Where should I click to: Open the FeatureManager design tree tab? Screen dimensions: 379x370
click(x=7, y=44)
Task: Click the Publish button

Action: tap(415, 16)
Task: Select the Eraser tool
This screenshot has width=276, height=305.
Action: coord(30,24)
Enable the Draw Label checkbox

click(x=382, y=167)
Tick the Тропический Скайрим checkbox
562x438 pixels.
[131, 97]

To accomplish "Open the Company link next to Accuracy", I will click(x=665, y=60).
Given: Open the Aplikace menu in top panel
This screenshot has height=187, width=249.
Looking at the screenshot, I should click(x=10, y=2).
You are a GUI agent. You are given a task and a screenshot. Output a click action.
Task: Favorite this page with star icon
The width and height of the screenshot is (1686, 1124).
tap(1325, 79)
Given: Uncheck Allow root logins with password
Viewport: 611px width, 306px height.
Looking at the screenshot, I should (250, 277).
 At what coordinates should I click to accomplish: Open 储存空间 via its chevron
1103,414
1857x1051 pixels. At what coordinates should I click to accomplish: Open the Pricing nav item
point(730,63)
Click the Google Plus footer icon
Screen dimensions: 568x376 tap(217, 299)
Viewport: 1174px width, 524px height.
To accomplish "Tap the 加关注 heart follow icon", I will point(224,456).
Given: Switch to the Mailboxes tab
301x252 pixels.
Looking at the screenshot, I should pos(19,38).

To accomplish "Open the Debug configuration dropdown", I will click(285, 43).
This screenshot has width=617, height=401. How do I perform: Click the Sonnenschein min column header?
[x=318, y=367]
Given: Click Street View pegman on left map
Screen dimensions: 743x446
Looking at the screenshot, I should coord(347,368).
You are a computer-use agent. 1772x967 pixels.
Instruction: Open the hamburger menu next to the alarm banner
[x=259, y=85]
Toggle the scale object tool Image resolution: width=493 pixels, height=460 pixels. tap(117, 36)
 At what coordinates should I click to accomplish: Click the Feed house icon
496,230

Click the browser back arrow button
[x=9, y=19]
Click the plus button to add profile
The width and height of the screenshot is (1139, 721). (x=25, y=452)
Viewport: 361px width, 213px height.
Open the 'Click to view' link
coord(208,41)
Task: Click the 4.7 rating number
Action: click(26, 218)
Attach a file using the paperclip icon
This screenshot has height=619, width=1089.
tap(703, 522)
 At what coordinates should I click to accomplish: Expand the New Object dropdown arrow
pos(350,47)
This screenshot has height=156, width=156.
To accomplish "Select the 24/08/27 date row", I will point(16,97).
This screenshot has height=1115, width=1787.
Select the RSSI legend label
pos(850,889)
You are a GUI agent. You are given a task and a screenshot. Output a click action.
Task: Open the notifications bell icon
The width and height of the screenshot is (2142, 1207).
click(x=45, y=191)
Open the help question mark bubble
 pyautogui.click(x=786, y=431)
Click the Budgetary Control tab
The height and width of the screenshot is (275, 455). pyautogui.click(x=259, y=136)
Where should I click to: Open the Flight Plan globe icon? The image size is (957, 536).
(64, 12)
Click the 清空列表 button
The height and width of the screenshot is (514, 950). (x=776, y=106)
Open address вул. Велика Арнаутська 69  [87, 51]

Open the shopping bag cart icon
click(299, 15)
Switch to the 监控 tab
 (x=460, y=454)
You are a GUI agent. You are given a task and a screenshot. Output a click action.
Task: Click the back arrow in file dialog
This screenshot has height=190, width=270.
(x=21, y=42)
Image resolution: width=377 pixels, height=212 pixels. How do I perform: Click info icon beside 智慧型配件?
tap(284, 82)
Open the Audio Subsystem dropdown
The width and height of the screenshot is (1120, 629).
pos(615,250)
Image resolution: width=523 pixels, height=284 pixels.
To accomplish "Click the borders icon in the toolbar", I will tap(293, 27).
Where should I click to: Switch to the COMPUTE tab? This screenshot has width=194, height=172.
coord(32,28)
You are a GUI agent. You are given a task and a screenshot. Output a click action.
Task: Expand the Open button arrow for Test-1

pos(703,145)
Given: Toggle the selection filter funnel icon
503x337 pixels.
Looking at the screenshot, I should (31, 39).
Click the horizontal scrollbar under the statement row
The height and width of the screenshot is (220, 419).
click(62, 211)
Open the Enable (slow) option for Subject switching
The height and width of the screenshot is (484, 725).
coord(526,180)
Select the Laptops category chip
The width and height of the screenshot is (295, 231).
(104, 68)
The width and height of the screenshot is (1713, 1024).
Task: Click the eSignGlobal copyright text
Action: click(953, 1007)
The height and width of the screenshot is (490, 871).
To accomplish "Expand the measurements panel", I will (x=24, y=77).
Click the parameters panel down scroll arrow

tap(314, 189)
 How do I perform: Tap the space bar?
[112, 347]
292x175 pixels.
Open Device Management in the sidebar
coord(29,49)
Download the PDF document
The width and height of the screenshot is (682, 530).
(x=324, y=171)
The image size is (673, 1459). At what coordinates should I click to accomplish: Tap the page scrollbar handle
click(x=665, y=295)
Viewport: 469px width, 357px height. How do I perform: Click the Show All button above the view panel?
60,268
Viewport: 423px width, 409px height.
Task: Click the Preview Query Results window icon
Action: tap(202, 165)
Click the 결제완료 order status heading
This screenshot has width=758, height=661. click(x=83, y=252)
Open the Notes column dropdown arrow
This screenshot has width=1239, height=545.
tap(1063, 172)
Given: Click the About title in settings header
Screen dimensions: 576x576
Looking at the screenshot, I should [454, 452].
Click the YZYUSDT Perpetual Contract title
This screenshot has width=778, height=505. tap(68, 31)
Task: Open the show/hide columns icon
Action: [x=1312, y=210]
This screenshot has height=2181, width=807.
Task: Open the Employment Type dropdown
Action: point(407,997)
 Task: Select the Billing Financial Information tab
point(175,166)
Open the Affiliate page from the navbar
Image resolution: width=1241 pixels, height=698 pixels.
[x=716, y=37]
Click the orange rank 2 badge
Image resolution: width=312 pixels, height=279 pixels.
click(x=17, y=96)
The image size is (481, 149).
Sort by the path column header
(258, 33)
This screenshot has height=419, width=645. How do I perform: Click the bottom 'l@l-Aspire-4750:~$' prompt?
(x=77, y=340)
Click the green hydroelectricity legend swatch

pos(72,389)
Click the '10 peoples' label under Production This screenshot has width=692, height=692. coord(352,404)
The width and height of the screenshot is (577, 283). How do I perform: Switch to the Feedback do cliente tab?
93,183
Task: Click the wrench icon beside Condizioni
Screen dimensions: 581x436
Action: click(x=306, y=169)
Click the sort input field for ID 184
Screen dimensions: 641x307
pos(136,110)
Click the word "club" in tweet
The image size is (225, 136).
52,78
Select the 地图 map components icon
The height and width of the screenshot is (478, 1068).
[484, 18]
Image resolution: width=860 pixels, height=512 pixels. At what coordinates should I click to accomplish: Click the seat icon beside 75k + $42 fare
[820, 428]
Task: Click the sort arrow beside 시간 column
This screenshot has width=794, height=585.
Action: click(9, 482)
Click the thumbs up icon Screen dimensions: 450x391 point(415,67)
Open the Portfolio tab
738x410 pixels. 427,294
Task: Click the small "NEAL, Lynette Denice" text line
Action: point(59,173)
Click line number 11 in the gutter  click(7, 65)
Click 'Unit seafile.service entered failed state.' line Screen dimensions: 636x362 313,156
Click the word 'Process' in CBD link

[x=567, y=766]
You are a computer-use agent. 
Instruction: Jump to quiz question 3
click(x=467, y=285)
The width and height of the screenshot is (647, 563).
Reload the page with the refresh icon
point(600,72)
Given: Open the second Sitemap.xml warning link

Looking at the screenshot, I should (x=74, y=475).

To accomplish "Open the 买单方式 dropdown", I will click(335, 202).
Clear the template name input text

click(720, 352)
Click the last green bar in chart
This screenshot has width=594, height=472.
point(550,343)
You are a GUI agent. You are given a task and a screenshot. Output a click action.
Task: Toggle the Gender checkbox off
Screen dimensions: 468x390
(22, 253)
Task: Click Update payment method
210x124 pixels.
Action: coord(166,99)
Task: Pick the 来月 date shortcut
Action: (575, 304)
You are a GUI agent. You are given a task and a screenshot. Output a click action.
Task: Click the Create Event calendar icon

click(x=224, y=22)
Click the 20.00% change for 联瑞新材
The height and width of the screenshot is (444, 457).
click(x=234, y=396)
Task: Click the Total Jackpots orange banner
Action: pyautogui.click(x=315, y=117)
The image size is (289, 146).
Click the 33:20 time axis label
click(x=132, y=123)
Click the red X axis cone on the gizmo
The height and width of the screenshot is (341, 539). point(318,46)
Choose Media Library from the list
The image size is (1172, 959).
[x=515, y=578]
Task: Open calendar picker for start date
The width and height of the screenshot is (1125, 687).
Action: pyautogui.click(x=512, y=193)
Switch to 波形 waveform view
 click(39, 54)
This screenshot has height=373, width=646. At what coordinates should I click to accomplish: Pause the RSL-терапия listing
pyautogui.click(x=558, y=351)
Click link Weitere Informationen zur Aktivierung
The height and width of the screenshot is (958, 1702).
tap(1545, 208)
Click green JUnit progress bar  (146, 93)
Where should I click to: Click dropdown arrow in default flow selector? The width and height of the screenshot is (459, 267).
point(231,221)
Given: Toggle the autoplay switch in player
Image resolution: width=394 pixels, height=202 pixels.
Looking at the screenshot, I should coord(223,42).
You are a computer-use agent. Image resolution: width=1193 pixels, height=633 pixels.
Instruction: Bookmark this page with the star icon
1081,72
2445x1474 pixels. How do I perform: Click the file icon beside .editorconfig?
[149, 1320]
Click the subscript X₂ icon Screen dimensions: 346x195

□ □ □ □

Письменное задание: Повторите дословно строки выше: от строки, содержащей "This screenshot has height=419, width=645.", до строки, содержащей "Action: click(x=306, y=169)", включая обе.

Письменное решение:
This screenshot has height=419, width=645. How do I perform: Click the bottom 'l@l-Aspire-4750:~$' prompt?
(x=77, y=340)
Click the green hydroelectricity legend swatch

pos(72,389)
Click the '10 peoples' label under Production This screenshot has width=692, height=692. coord(352,404)
The width and height of the screenshot is (577, 283). How do I perform: Switch to the Feedback do cliente tab?
93,183
Task: Click the wrench icon beside Condizioni
Screen dimensions: 581x436
Action: click(x=306, y=169)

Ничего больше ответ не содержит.